Baku tembak sengit segera terjadi antara para penyerang dengan penjaga penjara dan pasukan keamanan Somalia yang dengan cepat merespons insiden tersebut.

Menteri Informasi Somalia, Daud Aweis, dalam sebuah pernyataan resmi menegaskan bahwa situasi telah berhasil dikendalikan.

"Pasukan keamanan pemberani kami telah berhasil menggagalkan serangan teroris di Penjara Pusat Mogadishu," kata Aweis, dikutip dari CNBC (6/10). "Semua teroris yang terlibat dalam serangan itu telah dinetralkan."

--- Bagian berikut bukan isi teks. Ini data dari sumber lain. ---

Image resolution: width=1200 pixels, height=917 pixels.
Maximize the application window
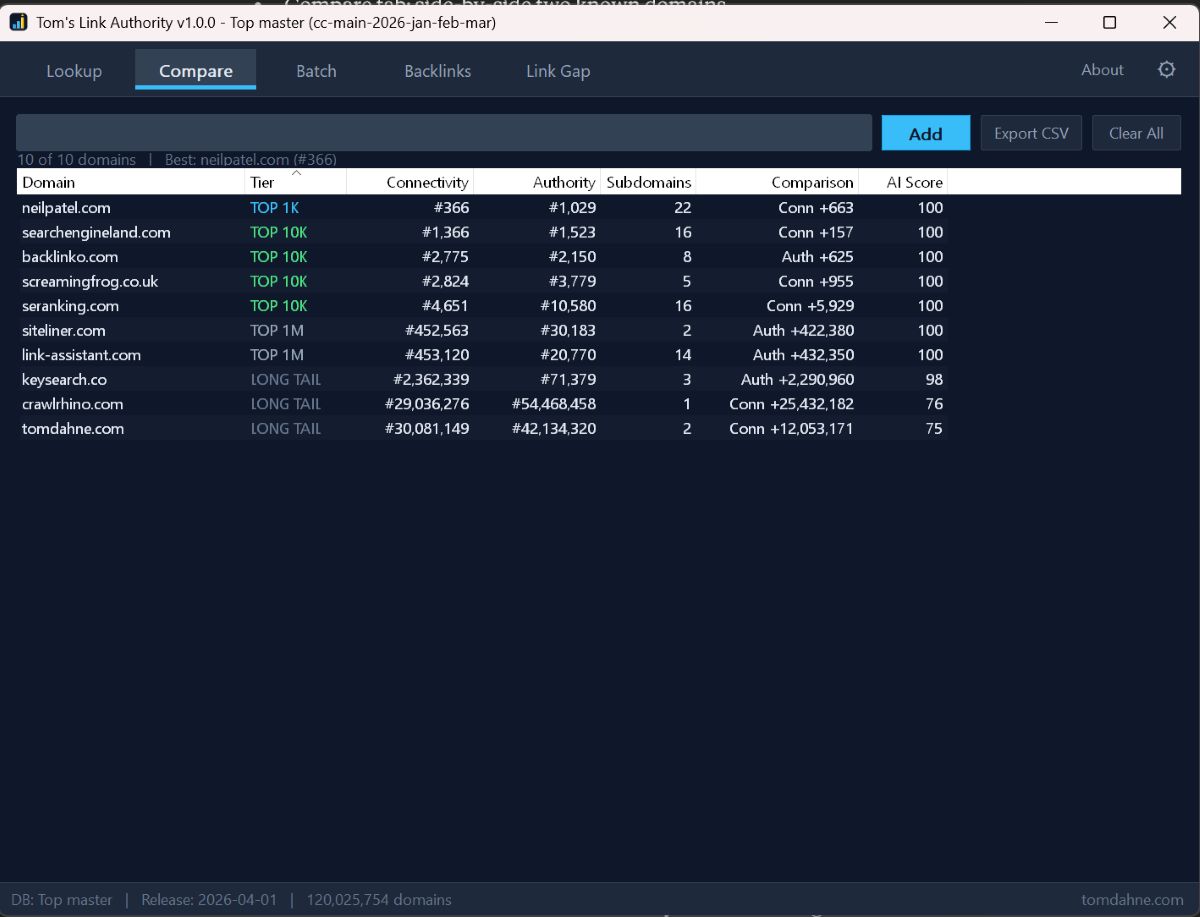[x=1109, y=22]
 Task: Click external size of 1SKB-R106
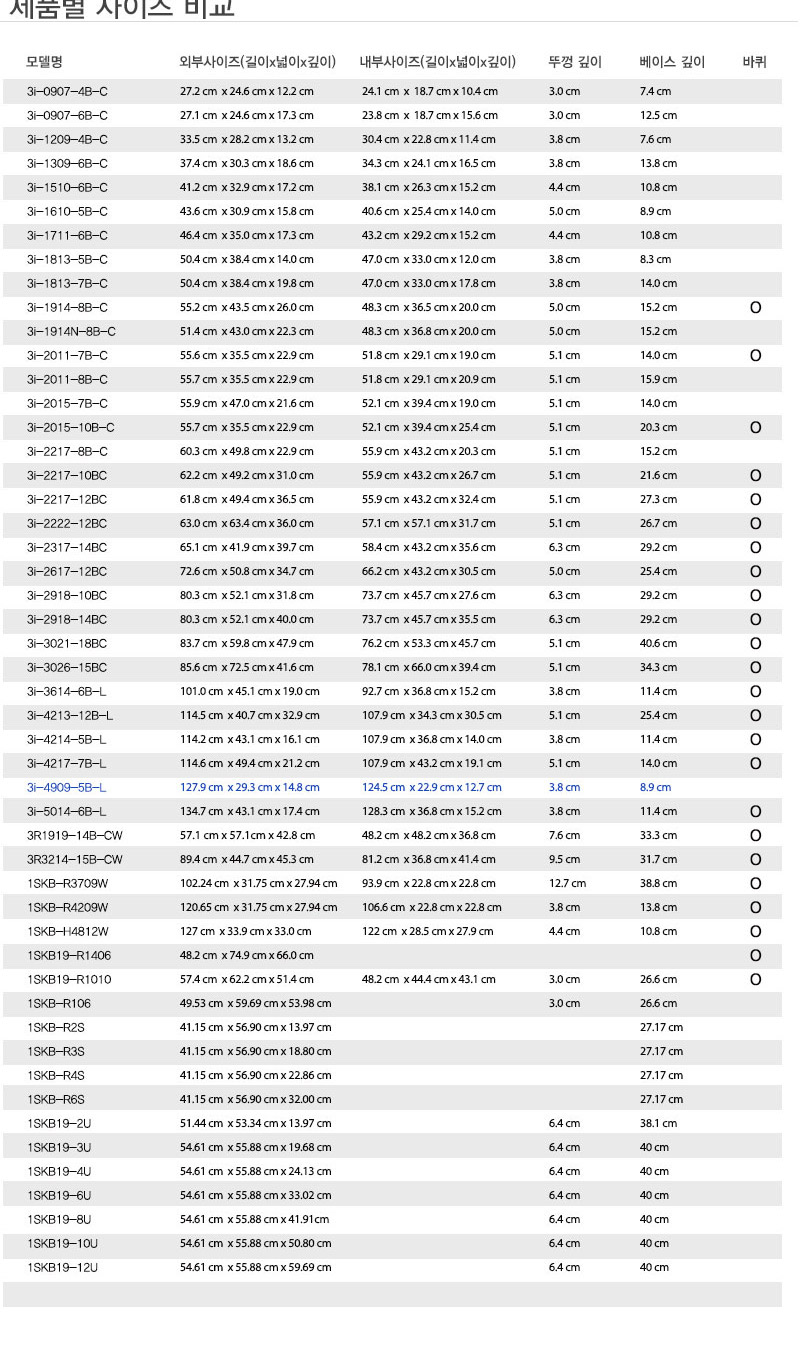(x=255, y=1004)
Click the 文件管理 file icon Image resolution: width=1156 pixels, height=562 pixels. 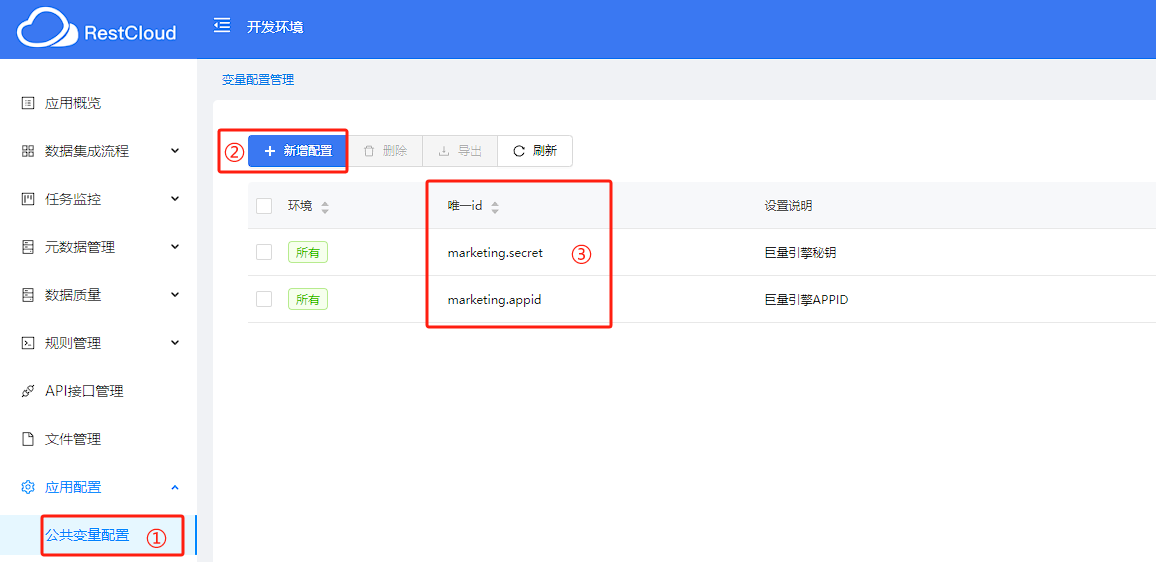tap(28, 439)
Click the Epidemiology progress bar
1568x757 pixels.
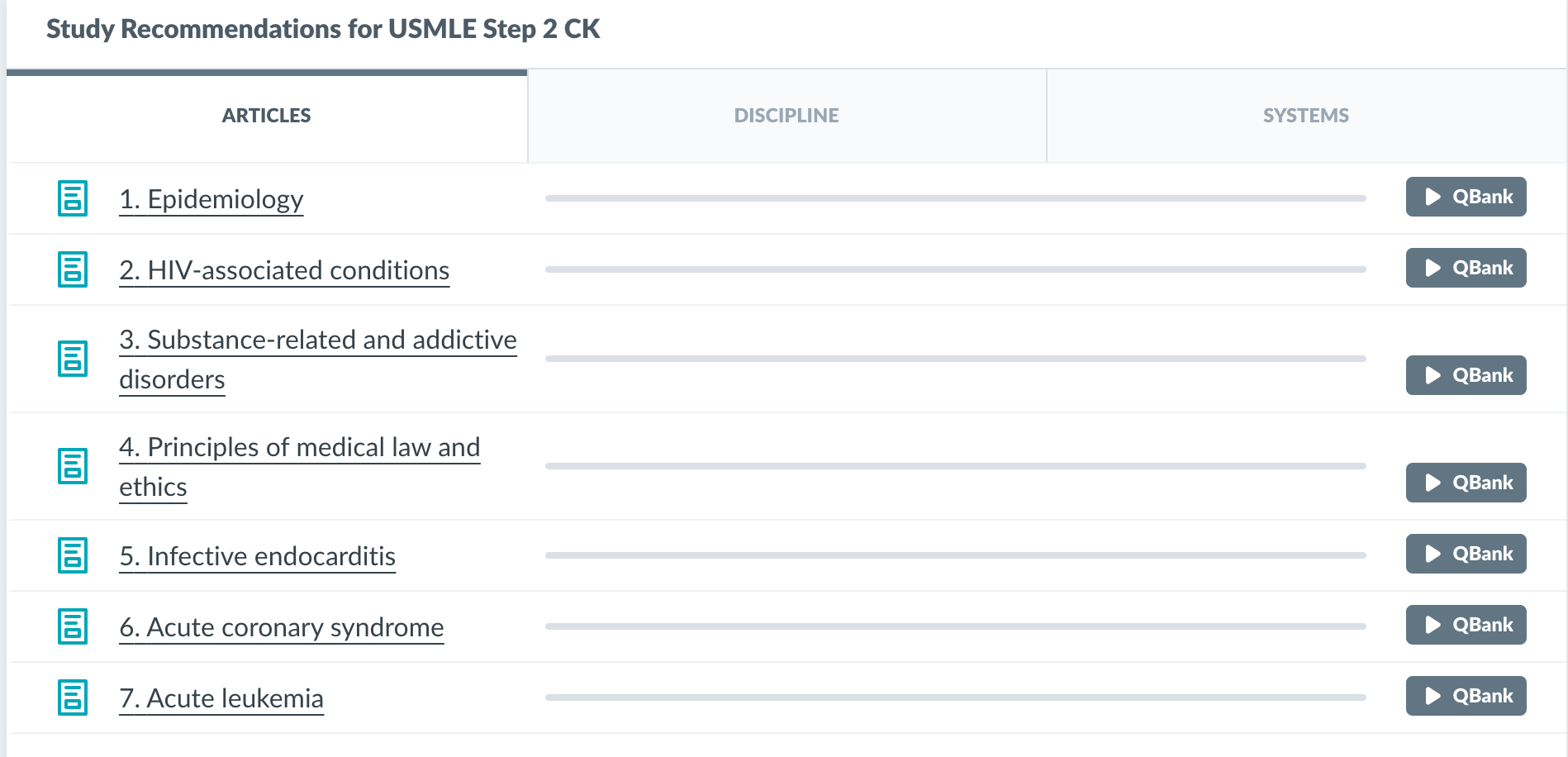pyautogui.click(x=955, y=198)
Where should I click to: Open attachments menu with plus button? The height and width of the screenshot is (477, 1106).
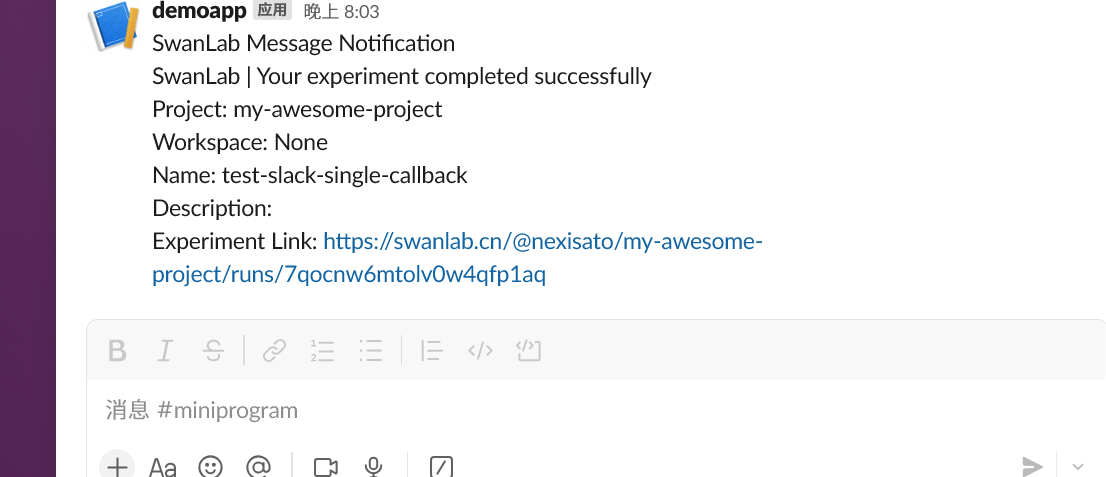118,466
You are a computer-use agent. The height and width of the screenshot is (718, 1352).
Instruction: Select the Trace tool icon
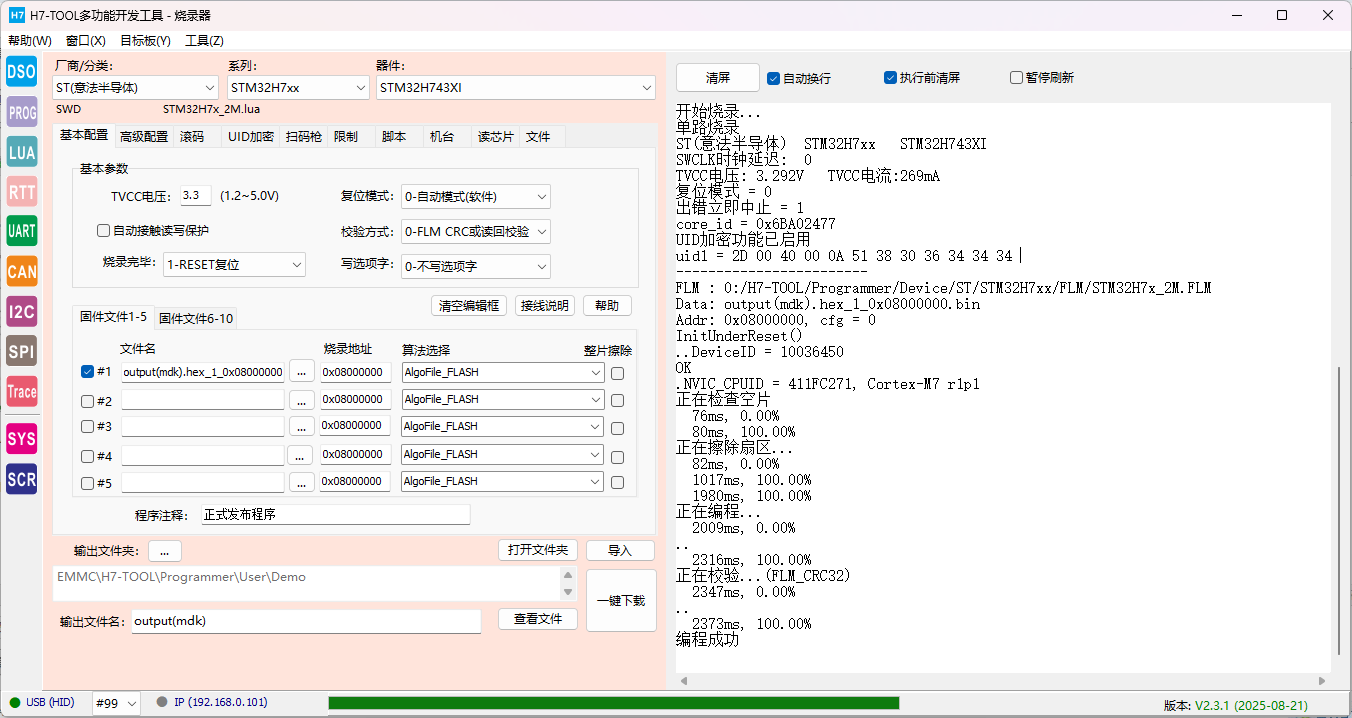click(21, 392)
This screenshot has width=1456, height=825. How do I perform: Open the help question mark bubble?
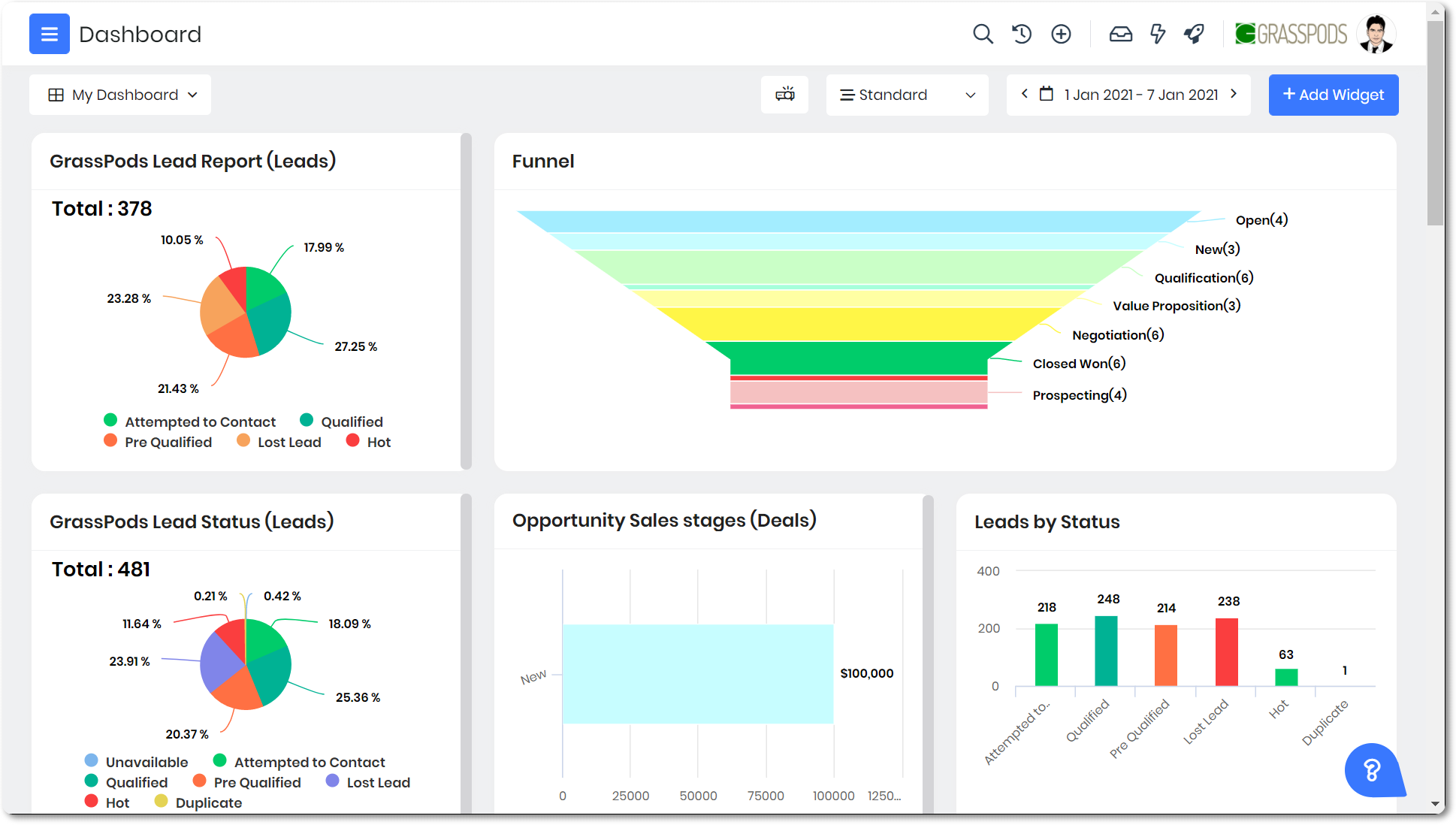click(x=1372, y=770)
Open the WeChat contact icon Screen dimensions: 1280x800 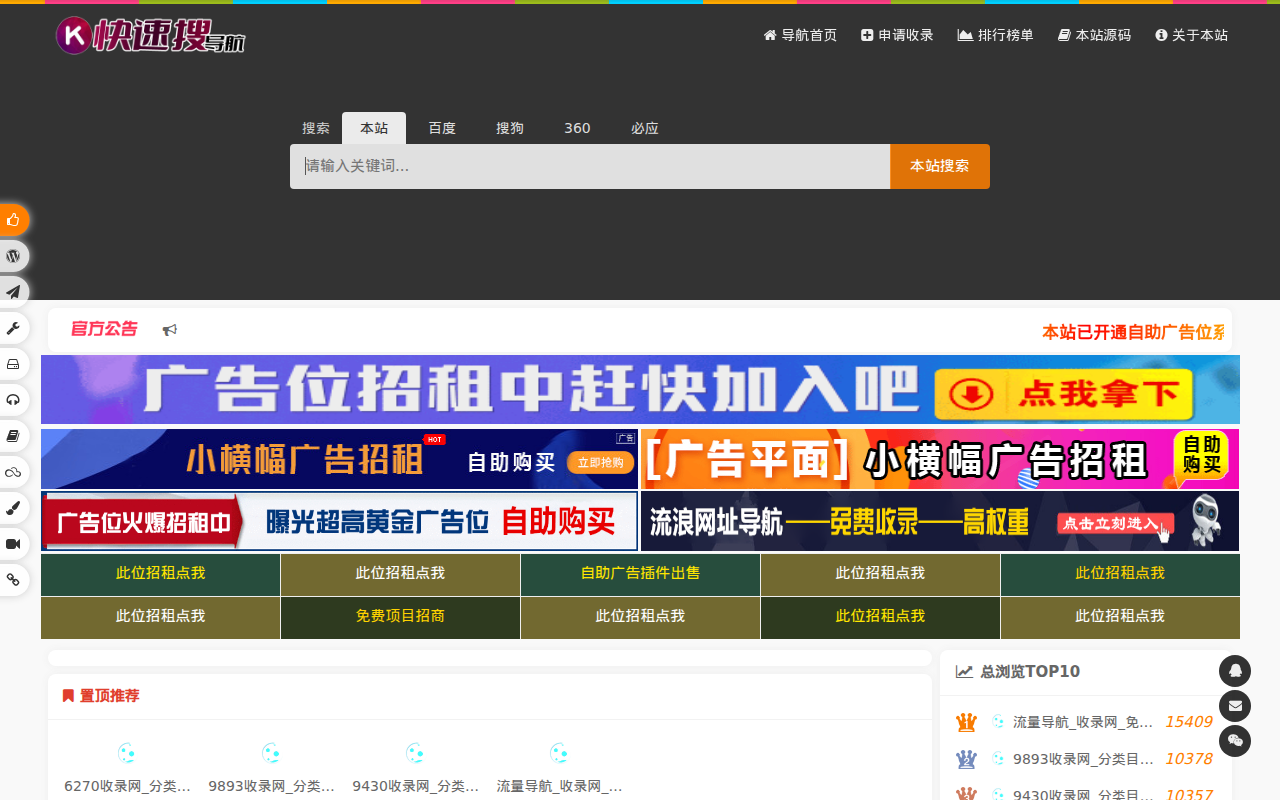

Pemerintah belum merilis jumlah pasti penyerang yang tewas atau memberikan rincian mengenai kemungkinan korban dari pihak pasukan keamanan.

Penjara Pusat Mogadishu dikenal sebagai fasilitas yang menahan banyak anggota tingkat tinggi Asy Syabab dan militan lain yang telah divonis bersalah.

Upaya penyerbuan penjara untuk membebaskan anggota mereka merupakan taktik yang telah berulang kali digunakan oleh kelompok yang berafiliasi dengan Al-Qaeda tersebut.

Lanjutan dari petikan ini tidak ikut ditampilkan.